(Stored records)
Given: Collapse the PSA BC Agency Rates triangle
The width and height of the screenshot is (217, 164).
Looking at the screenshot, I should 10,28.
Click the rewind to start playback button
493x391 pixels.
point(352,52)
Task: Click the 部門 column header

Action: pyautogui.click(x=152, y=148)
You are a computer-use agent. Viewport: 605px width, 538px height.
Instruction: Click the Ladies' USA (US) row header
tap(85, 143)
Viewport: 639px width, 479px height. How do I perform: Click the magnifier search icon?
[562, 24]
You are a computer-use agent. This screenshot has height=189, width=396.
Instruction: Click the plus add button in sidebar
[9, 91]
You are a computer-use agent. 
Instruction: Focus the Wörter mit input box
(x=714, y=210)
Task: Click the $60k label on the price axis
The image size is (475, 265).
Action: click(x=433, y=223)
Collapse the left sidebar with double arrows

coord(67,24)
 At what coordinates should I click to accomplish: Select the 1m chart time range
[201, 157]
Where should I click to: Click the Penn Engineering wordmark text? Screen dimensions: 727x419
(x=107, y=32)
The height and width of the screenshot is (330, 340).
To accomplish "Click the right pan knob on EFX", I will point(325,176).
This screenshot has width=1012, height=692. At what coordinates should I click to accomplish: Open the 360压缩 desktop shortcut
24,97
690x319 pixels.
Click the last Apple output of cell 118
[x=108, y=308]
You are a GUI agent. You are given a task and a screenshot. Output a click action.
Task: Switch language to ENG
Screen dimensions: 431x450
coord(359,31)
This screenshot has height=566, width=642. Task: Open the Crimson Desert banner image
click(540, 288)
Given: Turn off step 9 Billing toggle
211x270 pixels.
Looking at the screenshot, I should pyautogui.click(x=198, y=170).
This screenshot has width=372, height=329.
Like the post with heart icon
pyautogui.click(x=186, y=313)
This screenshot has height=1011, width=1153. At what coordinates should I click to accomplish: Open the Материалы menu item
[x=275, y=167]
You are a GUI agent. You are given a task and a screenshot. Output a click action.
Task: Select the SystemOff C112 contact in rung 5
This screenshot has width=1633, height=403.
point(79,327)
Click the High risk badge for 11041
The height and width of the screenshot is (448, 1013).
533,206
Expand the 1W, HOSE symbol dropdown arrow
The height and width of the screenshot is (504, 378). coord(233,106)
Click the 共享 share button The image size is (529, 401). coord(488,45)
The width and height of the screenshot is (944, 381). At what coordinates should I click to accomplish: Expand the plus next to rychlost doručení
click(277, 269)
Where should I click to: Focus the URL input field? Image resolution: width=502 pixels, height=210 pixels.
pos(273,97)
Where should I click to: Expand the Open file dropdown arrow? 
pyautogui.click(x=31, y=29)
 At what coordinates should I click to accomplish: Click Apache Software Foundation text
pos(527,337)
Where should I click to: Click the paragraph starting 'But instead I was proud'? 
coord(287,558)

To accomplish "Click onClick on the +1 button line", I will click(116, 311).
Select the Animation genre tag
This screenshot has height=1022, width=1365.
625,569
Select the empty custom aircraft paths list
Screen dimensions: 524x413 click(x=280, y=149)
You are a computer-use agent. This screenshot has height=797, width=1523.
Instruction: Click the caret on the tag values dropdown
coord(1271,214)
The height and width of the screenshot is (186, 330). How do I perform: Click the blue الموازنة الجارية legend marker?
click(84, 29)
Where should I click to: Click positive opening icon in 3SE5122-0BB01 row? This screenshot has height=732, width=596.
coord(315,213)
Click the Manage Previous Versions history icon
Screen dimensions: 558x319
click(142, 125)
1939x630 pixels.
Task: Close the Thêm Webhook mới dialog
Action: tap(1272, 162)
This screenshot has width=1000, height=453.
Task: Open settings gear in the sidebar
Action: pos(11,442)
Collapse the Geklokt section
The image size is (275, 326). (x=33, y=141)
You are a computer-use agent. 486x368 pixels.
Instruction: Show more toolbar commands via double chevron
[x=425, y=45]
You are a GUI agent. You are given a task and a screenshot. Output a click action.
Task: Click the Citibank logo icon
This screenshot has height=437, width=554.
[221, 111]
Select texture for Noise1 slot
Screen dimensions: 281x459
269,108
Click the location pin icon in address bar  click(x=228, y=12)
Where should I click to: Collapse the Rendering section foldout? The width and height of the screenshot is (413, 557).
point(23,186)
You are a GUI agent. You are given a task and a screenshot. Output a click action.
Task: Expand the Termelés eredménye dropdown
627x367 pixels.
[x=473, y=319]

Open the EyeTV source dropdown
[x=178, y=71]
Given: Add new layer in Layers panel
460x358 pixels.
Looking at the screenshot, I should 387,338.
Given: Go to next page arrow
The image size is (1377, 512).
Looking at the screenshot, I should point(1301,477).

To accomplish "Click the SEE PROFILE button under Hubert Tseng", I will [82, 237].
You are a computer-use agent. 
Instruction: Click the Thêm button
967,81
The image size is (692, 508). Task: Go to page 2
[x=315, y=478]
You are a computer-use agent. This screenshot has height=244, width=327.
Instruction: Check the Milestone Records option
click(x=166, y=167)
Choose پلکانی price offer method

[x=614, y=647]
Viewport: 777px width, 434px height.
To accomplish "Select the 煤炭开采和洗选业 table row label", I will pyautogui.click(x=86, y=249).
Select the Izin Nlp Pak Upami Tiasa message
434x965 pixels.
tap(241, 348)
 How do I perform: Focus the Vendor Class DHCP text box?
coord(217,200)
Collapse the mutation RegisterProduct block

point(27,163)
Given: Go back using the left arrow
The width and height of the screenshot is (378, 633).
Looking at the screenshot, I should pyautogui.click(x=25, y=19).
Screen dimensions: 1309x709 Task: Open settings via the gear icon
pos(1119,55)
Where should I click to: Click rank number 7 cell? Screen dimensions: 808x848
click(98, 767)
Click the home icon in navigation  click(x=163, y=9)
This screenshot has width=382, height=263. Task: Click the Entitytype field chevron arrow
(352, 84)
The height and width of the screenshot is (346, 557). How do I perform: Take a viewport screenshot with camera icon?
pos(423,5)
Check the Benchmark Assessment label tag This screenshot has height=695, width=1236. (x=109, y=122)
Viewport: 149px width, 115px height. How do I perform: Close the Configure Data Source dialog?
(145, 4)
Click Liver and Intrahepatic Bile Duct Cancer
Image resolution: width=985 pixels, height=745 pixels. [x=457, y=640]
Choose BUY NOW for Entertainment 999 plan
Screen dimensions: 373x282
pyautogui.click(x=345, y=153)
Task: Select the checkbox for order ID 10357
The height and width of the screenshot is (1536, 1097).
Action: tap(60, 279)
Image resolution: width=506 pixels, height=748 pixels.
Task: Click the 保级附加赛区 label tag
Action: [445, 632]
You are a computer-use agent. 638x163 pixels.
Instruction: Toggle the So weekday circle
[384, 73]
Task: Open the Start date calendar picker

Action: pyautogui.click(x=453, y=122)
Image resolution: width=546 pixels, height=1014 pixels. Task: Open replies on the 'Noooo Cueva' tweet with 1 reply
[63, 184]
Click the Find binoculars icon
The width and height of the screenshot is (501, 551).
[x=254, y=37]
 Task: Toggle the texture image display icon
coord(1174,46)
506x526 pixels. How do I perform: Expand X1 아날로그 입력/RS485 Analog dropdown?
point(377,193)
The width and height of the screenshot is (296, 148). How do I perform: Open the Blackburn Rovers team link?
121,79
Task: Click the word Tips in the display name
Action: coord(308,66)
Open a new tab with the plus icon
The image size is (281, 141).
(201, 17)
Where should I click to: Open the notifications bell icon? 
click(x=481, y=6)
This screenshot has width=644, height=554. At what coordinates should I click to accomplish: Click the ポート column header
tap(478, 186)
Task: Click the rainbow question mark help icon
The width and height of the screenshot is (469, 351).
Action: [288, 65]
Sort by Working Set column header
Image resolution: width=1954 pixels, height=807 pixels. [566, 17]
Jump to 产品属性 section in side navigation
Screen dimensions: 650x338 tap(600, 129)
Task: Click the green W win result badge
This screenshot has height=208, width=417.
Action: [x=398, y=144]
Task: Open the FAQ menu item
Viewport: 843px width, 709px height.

▸ Problem description:
If a line in the records above contains the word "computer", copy it.

▸ Result:
You are a computer-use agent. Viewport: 605px width, 538px height.
You are a computer-use agent. This screenshot has height=189, width=396.
You are a computer-use agent. 
You are a computer-use agent. This screenshot has height=797, width=1523.
You are a computer-use agent. 486x368 pixels.
You are a computer-use agent. 
You are a computer-use agent. This screenshot has height=244, width=327.
You are a computer-use agent. 638x163 pixels.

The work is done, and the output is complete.